The National Commission on Military, National, and Public Service considered “passive” registration for a future draft based on other databases, but ruled it out as an option after receiving a staff report that no Federal agency even tries to keep current addresses for all Americans.

Rep. Houlahan says that, “Automatic registration alleviates the burden on young men, preventing them from unknowingly committing a felony.”

Speaking practically, there can scarcely be any greater “burden” than being conscripted to kill or be killed on command. Rep. Houlahan is also wrong as a matter of law. It’s impossible to “unknowingly” commit a felony by failing to register for the draft, because an explicit element of any offense under the Military Selective Service Act is that a violation be “knowing and willful”. Inadvertent nonregistrants are, by definition, legally innocent.

Is Rep. Houlahan really as ignorant of the law she is proposing to amend as her statement suggests? Or is she knowingly misstating the law in an attempt to reinforce the empty threats of the Selective Service System and scare young people into signing up to be drafted even though they haven’t actually broken the law and are at no risk of prosecution?

Rep. Houlahan claims that, “Neglecting to register carries a large fine, prison time, a prohibition on any job with the federal government…, and limitations on access to programs such as student loans.”

In reality, “neglecting” to register carries no penalties.
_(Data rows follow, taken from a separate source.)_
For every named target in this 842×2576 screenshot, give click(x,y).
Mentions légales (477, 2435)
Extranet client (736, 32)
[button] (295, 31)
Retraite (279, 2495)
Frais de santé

In the absence of evidence of knowledge and wilfulness, “neglecting” to register is neither a crime nor a basis for any civil sanctions.

There have been no prosecutions for nonregistration, much less fines or prison sentences, since 1986. That’s both because of the difficulty in most cases of proving that nonregistration was “knowing and willful”, and because even show trials and prison sentences for vocal nonregistrants whose public statements could be used to convict us proved conterproductive: they showed other nonregistrants that there was safety in  silence as well as safety in numbers.

In reality, registering for the draft is no longer required for Federal student loans. Has Rep. Houlahan forgotten her vote in 2020 in favor of the bill that included the provision repealing this requirement?

As for Federal jobs, the Office of Personnel Management, which handles appeals of denial of Federal employment on the basis of nonregistration with the Selective Service System, reported in a Federal Register notice earlier this year that, “For cases received by OPM to adjudicate, approximately one percent of these individuals are removed or denied employment.” In other words, 99 times out of 100, there’s no evidence of knowledge and willfulness, and nonregistrants can keep their Federal jobs.

In answer to complaints that she is trying to move the U.S. closer to a new draft, Rep. Houlahan says that, “Our nation has not had a military draft in more than a half-century, and I spend a great deal of my time in Congress working to ensure that we never will again.”

We’re not sure what Rep. Houlahan thinks she has done to to ensure that we won’t have another draft. We do know that she has never co-sponsored or voted for any of the bills or amendments, such as the Selective Service Repeal Act, that would walk back planning and preparation for a draft.

The way to avoid a draft is not to appoint and train draft boards, compile a list of those to be drafted, and automate the system to enable a push-button draft on demand — just as the way to avoid a nuclear war is not to build and deploy nuclear weapons and put them on hair-trigger alert.

Describing noncompliance with draft registration as “unknowing” denies agency to young men. Some “neglect” to register. Others choose not to register because they don’t want to be drafted.

The way for Congress to make a draft less likely is to repeal the Military Selective Service Act and abolish the  Selective Service System. The way for us all to prevent a draft is to resist its demands and to support young people in the resistance to being drafted by which they are helping to protect us all against the larger, longer, less popular wars for which a draft would be needed.